Wednesday, December 16, 2015

Reflection of my thoughts

They say, everything is fair in love and war. And my life, I feel it’s a war and I am in love with my own life.

                My heart is broken and torn and people think that I am still seeing someone…. When people can’t see my pain but they can imagine things about my life like anything. Be it in my office or anywhere, thanks to God that he made me this way that people keep making perceptions about me and keep  making me popular… even though they don’t know the real in me and they want me to be little talkative and bold. Why to do so?

                I love the way I enjoy myself in music (that’s what the Capricorns are made) I love the way enjoy partying and dancing and late-night outings, I love shopping at all time… I love the way I look myself… sometimes I just like to flow with whatever comes in my life!

I love being aloof and lonely… but sometimes I love attention… but I am not the one who can do anything just to grab attention.

I love my independence; I love myself the way I am. God gave me obstacles throughout my life but I loved the way I struggle to get over it.


I don’t talk much, I don’t laugh much but once I start I can’t stop myself. I do lots of masti with my close friends … I love late-night watching movies and doing experiment with my cooking. I love to be with my friends and family… I love to play with my niece and small children. That’s the way Capricorns shyly express their naughtiness and just like other normal human being I do cry in the night! 

I love to experiment with my life, being the youngest one in my family I am the most problematic child of my parents but I love to keep challenging myself and I am really thankful to my God that initial stages of my life when I was so young – as a 12yrs old innocent and playful child, He made my life so tough that I became strong yet emotional throughout all these years. Nobody knows you well until you know yourself very well.
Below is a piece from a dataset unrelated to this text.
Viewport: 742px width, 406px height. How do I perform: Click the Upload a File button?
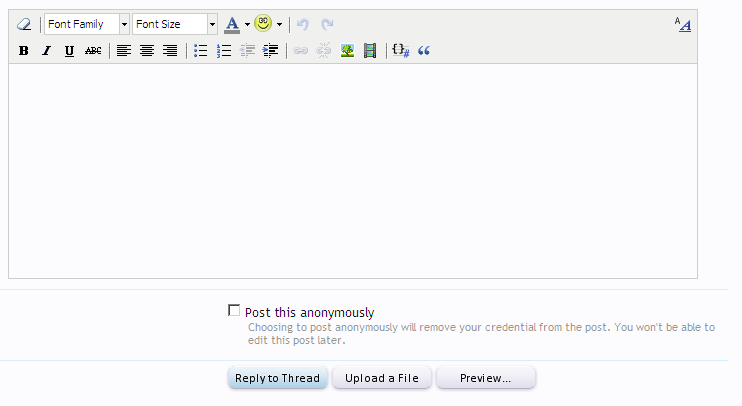point(382,378)
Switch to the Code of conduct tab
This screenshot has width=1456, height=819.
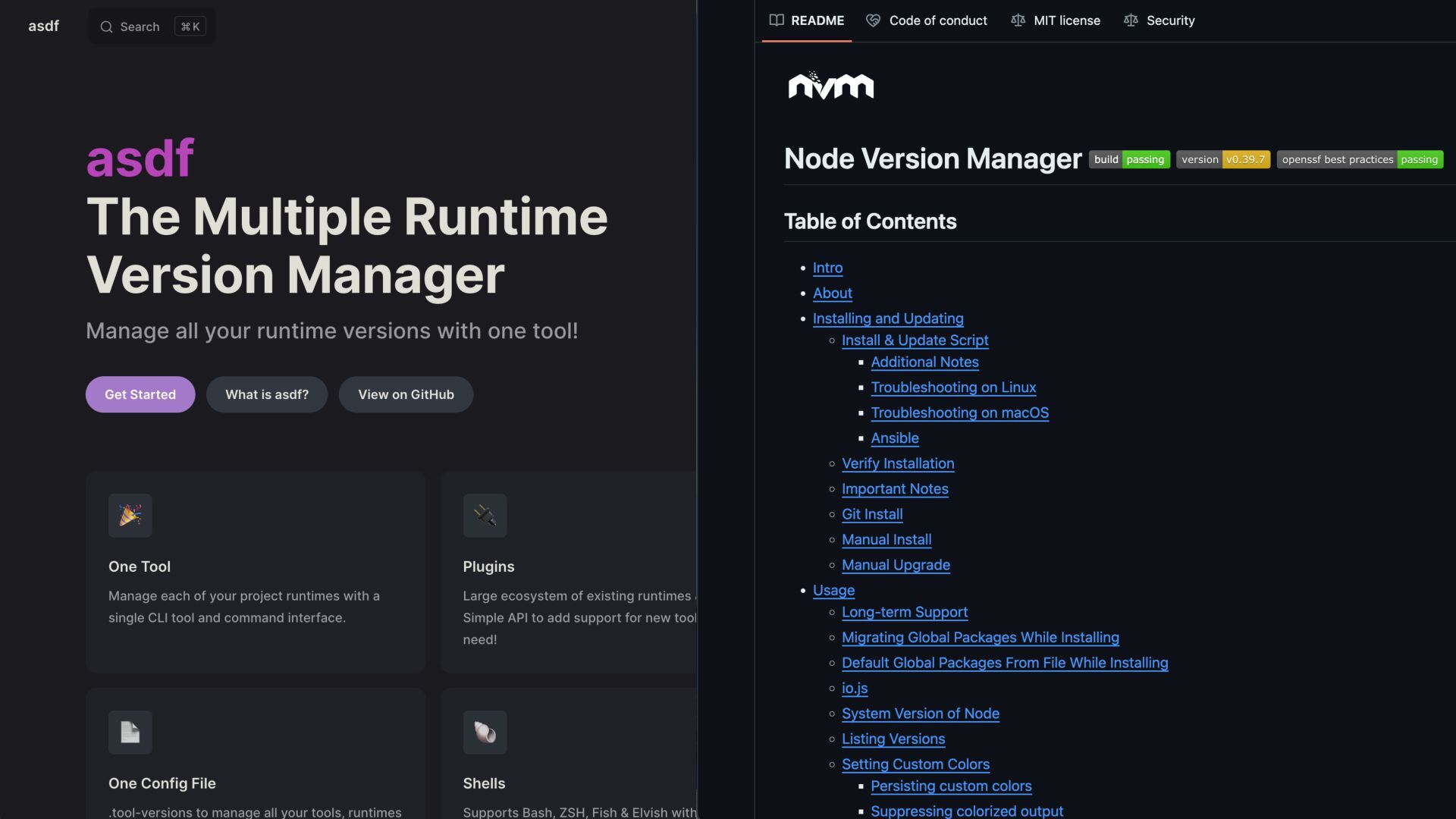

People think that I have an attitude, it shows on my face…… yes I have an attitude, so what? WHAT’S YOUR PROBLEM, GUYS? I love to throw it, but I am not a spoilt child...

I am dusky but cute you know and yes evergreen young that’s what Capricorns are known for. I love to dance on my favourite tunes... I guess, I get serious face when it comes to work... and people say I am very restricted and silent. But this is I am and you will have to accept me as I am!

                Nobody knows when I start enjoying, I enjoy and when I am serious…. I am serious. When I say no its no only and when I say yes … its yes. When I will do that means I am going to do that thing no matter what will happen or how much time it will take

I do what I want, I aim for what I want, I challenge myself whenever I want and I follow what I have been told…. That what true Capricorns do. What do I do, that’s the way God has made me.  That’s me… I am what I am …!!!